Clinical and epidemiological profiles from a case series of 26 Brazilian CADASIL patients

Background Cerebral autosomal dominant arteriopathy with subcortical infarcts and leukoencephalopathy (CADASIL) is a genetic cause of ischemic stroke and the most common form of non-atherosclerotic stroke. Despite being the most prevalent vascular hereditary disease, clinical data regarding the Brazilian population are scarce. Considering that the Brazilian population has one of the most heterogeneous genetic constitutions in the world, knowledge about genetic and epidemiological profiles is mandatory. The present study aimed to elucidate the epidemiological and clinical features of CADASIL in Brazil. Methods We performed a case series study comprising 6 rehabilitation hospitals in Brazil and reported the clinical and epidemiological data from the medical records of patients admitted from 2002 to 2019 with genetic confirmation. Results We enrolled 26 (16 female) patients in whom mutations in exons 4 and 19 were the most common. The mean age at the onset of the disease was of 45 years. Ischemic stroke was the first cardinal symptom in 19 patients.
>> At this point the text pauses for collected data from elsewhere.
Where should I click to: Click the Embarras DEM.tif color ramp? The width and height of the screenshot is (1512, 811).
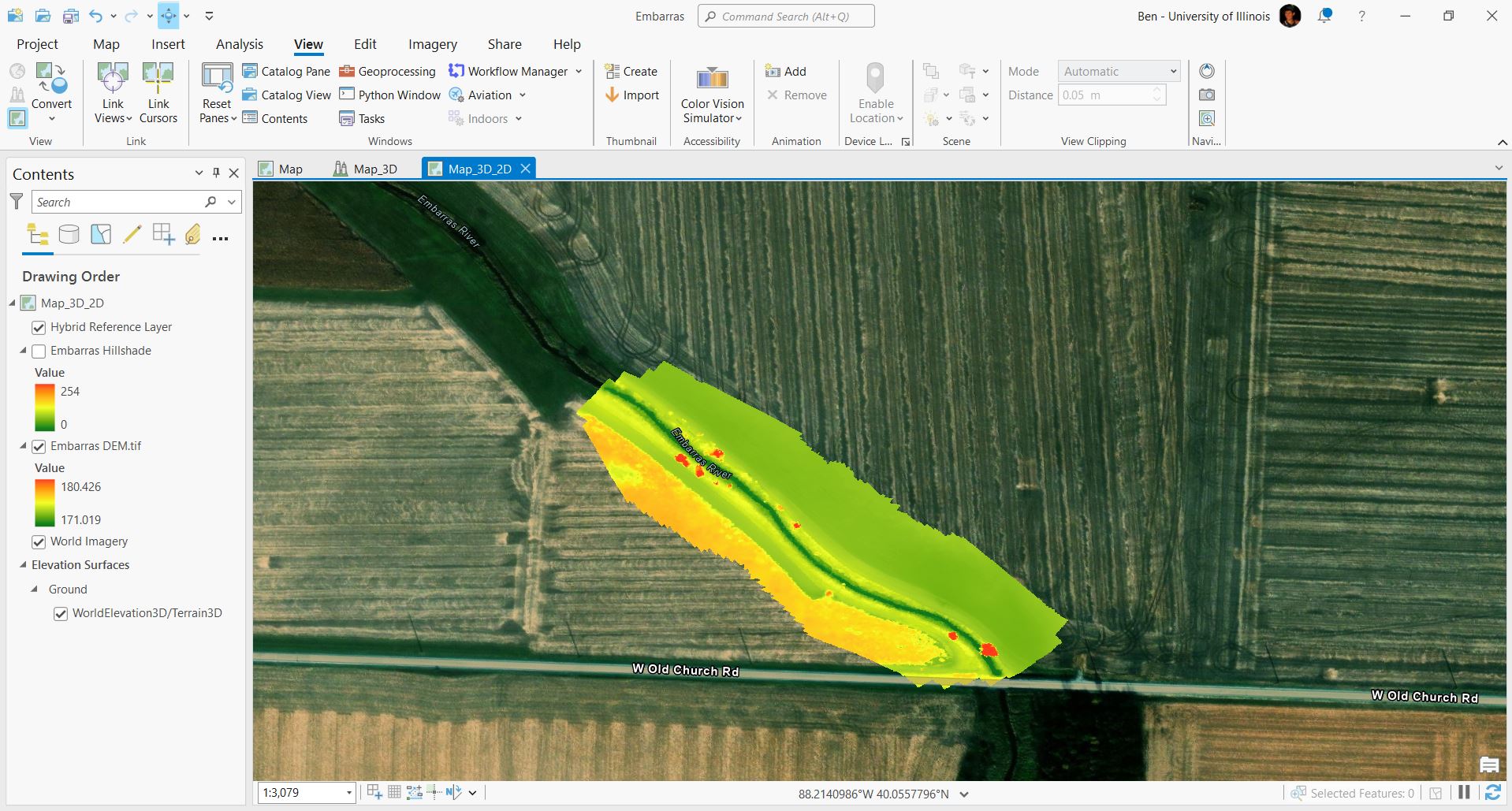click(44, 503)
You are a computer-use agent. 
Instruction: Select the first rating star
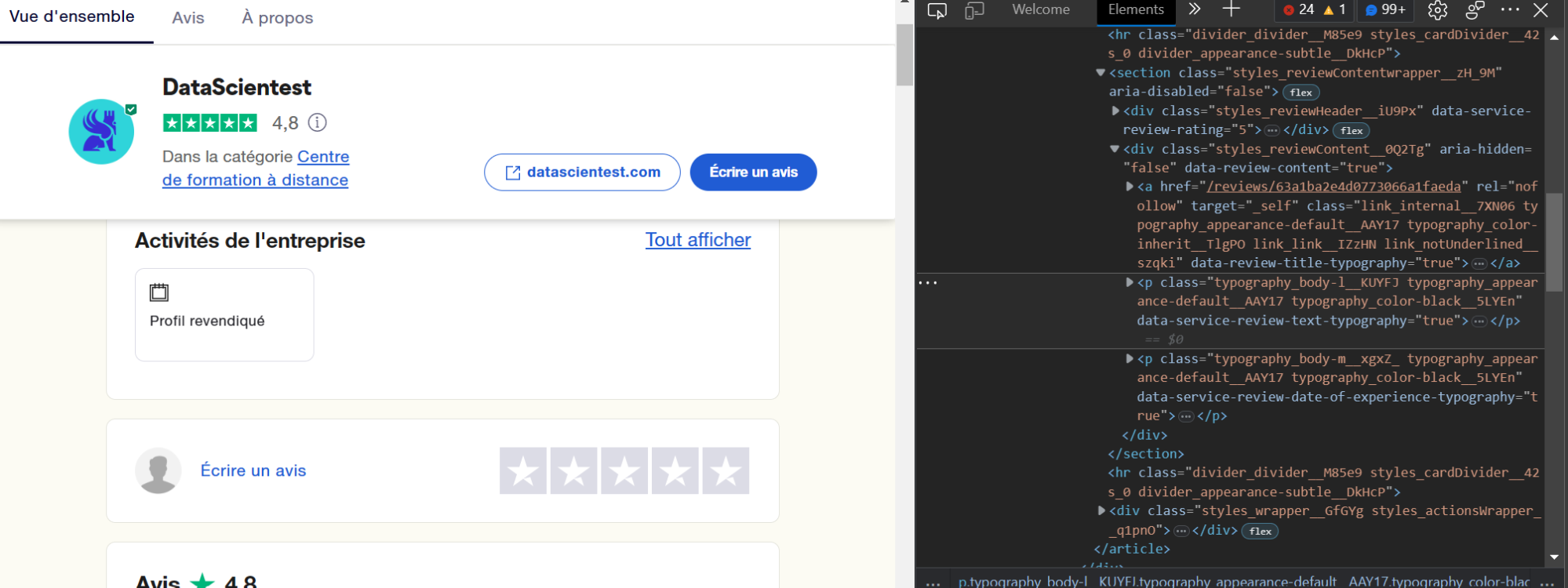point(523,471)
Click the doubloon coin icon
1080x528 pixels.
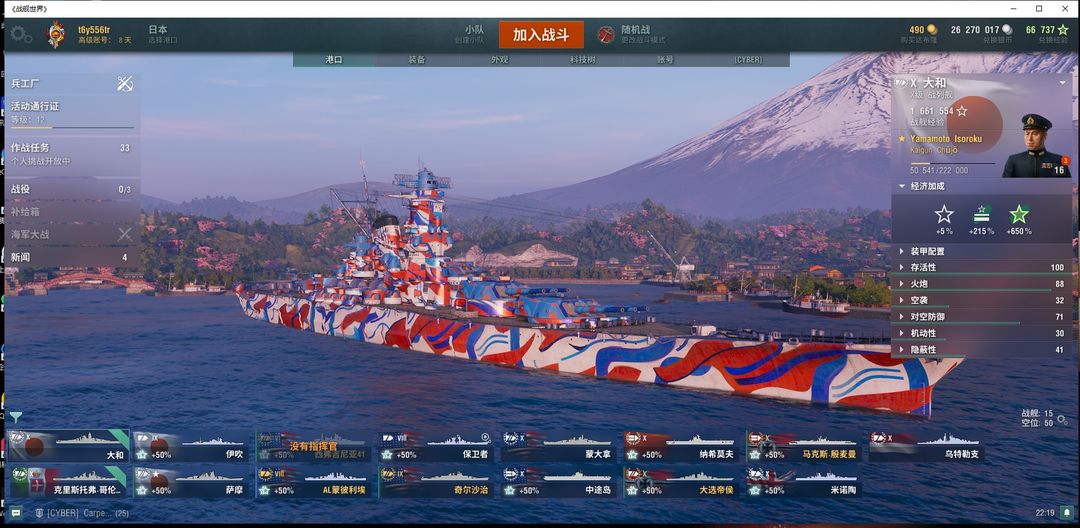tap(931, 30)
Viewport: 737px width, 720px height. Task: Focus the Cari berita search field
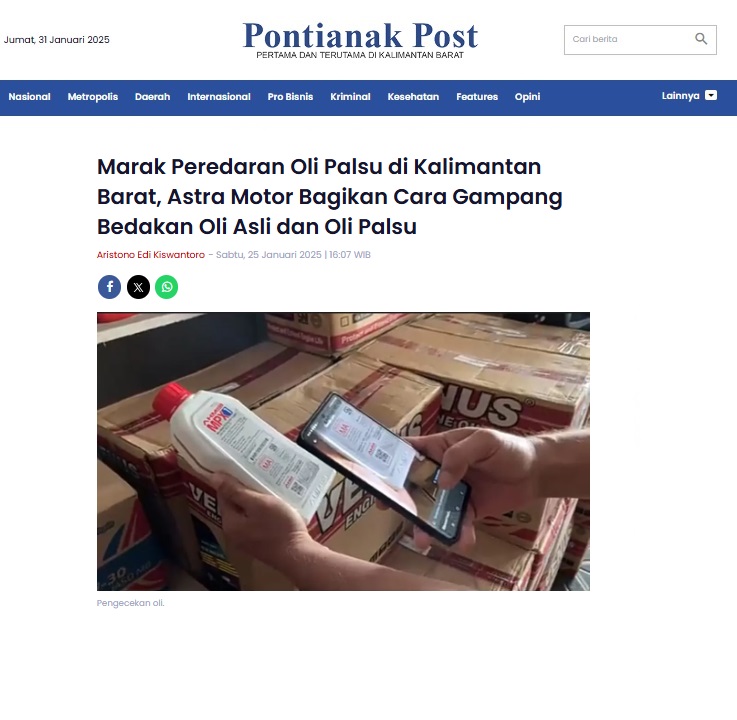click(640, 39)
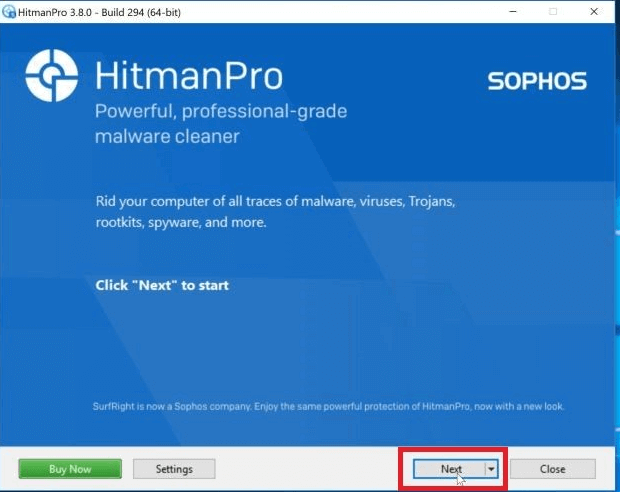The image size is (620, 492).
Task: Click the 'HitmanPro 3.8.0 - Build 294' title text
Action: (x=99, y=12)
Cognitive impairment, dementia, and psychiatric manifestations were detected in 17, 6, and 16 patients respectively. In total, 8 patients had recurrent migraines, with aura in 6 (75%) of them. White matter hyperintensities in the temporal lobe and the external capsule were found in 20 (91%) and 15 patients (68%) respectively. The median Fazekas score was of 2. Lacunar infarcts, microbleeds, and larger hemorrhages were observed in 18 (82%), 9, and 2 patients respectively. Conclusion The present is the most extensive series of Brazilian CADASIL patients published to date, and we have reported the first case of microbleeds in the spinal cord of a CADASIL patient. Most of our clinical and epidemiological data are in accordance with European cohorts, except for microbleeds and hemorrhagic strokes, for which rates fall in between those of European and Asian cohorts.